- Born: Mark Geary 31 January 1971 (age 55)
- Origin: Dublin, Ireland
- Genres: Folk, indie rock, folk rock
- Occupations: Musician, songwriter, singer, actor
- Instruments: Vocals, guitar, drums
- Years active: 1992–present
- Label: SonaBLAST!
- Website: Official Mark Geary Site

= Mark Geary =

Irish singer

Mark Geary is an Irish singer-songwriter born in Dublin, Ireland. In 1992 he emigrated to New York City. His brother is Karl Geary.

==Career==
When Geary arrived in New York he had the chance to jump right in at the famous Sin-é bar. However, he felt a little intimidated at that early stage in his career. "It was a huge amount of pressure," said Geary. "I walked in and saw Jeff Buckley, Katell Keineg, Sinéad O'Connor." So Geary began to seek out gigs at less exalted local spots. He built a reputation playing at Sidewalk Café and won a regular slot at the Pink Pony. Eventually, working his way back to Sin-é, where he found himself on a regular bill sandwiched between Keineg and Buckley. Geary also worked and regularly performed in the popular New York bar The Scratcher.

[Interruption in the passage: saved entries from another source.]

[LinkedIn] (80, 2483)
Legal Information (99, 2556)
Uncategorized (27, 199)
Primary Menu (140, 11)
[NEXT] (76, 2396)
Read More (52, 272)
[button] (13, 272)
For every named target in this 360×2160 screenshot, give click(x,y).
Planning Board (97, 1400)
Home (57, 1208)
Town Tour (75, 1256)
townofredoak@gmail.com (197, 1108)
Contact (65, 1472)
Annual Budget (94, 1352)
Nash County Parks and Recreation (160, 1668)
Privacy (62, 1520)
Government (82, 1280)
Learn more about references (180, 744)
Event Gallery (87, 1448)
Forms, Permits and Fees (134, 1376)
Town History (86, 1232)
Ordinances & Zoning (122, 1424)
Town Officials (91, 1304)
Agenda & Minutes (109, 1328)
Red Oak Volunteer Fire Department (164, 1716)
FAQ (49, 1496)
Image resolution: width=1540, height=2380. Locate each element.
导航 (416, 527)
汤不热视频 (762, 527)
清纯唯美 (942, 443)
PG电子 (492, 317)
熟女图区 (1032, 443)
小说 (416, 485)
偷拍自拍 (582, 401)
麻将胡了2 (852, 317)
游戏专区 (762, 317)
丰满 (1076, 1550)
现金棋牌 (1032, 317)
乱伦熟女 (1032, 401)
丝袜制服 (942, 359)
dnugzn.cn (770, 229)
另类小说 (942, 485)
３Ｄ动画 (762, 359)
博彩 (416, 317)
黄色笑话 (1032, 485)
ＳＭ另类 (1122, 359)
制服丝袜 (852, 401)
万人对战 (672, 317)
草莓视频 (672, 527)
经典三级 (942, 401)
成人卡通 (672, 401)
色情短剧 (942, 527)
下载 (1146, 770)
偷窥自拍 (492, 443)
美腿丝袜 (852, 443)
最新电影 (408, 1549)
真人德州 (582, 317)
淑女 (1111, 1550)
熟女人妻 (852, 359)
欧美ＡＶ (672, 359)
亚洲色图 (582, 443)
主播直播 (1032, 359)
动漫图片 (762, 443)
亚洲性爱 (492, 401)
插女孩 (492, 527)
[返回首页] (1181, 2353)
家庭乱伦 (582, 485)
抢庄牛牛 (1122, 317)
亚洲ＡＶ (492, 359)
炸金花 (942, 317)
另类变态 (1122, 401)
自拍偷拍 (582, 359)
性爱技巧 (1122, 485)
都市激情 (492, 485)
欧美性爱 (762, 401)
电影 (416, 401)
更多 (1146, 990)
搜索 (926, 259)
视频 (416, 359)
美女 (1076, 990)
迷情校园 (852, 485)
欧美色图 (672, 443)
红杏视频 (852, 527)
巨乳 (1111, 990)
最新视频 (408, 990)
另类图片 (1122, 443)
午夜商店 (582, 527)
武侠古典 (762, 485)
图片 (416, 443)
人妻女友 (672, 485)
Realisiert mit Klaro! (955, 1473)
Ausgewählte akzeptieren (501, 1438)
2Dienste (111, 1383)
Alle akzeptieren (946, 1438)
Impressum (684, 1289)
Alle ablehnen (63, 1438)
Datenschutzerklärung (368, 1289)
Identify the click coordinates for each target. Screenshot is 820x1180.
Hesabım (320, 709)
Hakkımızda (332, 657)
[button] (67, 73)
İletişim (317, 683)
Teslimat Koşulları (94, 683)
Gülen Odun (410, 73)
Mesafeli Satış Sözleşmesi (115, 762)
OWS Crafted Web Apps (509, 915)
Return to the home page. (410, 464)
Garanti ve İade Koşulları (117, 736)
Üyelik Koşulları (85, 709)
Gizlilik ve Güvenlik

In 2002, his debut album, 331/3 Grand Street was released on SonaBLAST! Records.

His second album, Ghosts, released in 2004, brought him critical acclaim in Ireland and the States and was voted Album of the Year (2005) by the Irish Voice. The album also features songs with guest vocalists Glen Hansard and Josh Ritter. The album came in at number 68 in the HotPress readers' poll for the Top 100 Greatest Irish Albums.

In August 2005, Geary played at the Kennedy Center.

Geary's third studio recording, Opium, was released in 2008. Following this, Geary released a live recording Live, Love, Lost It – NYC that took him back to his New York roots and features songs recorded at various shows performed in the summer of 2009.

Geary subsequently released a fourth album, Songs about Love, Songs about Leaving, in 2012 and features vocals by Glen Hansard and Jenna Nichols.

Geary's fifth studio album, The Fool, came out in October 2017.

Geary has supported major artists all over the world throughout his career. In 2008 he supported the Oscar-winning duo, The Swell Season on their European tour. In 2010 he supported Glen Hansard on Hansard's European solo tour. Other acts he has played with include, Josh Ritter, Bell X1, The Frames, Coldplay, Elvis Costello, The Pretenders and Joe Strummer.

Plus extensive headlining tours in Europe, the US and more recently in Switzerland where he received critical acclaim.

The single "The Forest" was released in May 2020, followed by "Spectre" in December 2020. Ruth O'Mahony-Brady [ROMY] produced both The Forest and Spectre.

===Movie & TV soundtracks===
Geary has composed the full score to three films:

2005 Loggerheads

2006 Steel City.

2010 Sons of Perdition which featured at the 2010 Tribeca Film Festival and chosen as one of the first films included in the OWN: Oprah Winfrey Network Documentary Club.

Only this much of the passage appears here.